[Begin Given text]

Collection (preservation and migration)
With so many forms how do cultural institutions decide
what to archive ?Take for example blogs, the new hybrid literary form
of net.art Do amateur, intimate style web sites reflect the era much
more than professional artists blogs ?
Blogs:
eg: Miss Helen (Au) - http://www.spycore.net
Spycore.net is a personal blog which showcases the things Miss Helen
makes an does, including, zines, knitting, crafts, flash movies. The
site takes inspiration from fibre arts, with its use of textural ginghams
and fabric samples for navigation. And gives us an insight into the
everyday life of a girl in the western suburbs who likes knitting and
her boyfriend.
eg: Damien Frost (Au) - http://www.objectnotfound.net
Object Not Found takes its name from the Error 404 "object not
found" dead link message. This is an online archive of "lost"
images ( literally discarded and found post cards and photos ) from
the physical world. It is already a museum of everyday life where the
viewer can glimpse a small part of other peoples lives, their lost dreams,
loves and memories.
eg: Peter Murphy (AU) -VR Panorama Blog -http://www.mediavr.com/blog/
Here 3d web technologies are combined with blogging to make a "panoramic
vr" blog. Quicktime VR scenes and some text on Australian cultural
happenings are uploaded to the site every few days. It enables us to
immerse ourselves in the public cultural political and social life of
our nation, actually getting the feeling of being at events we would
otherwise have no knowledge of.
Which one would you keep, which is of most cultural
value?The one with standard functions which are easiest to archive?

[End Given text]
[Begin Given data]

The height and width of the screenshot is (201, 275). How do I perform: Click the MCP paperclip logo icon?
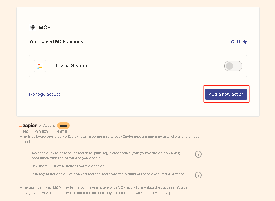coord(32,27)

[End Given data]

**Written problem**
Transcribe the net.art collection text, beginning at "Collection (preservation and" and stopping after "her boyfriend.". The material comes from a separate source unrelated to the net.art collection text.

**Task answer**
Collection (preservation and migration)
With so many forms how do cultural institutions decide
what to archive ?Take for example blogs, the new hybrid literary form
of net.art Do amateur, intimate style web sites reflect the era much
more than professional artists blogs ?
Blogs:
eg: Miss Helen (Au) - http://www.spycore.net
Spycore.net is a personal blog which showcases the things Miss Helen
makes an does, including, zines, knitting, crafts, flash movies. The
site takes inspiration from fibre arts, with its use of textural ginghams
and fabric samples for navigation. And gives us an insight into the
everyday life of a girl in the western suburbs who likes knitting and
her boyfriend.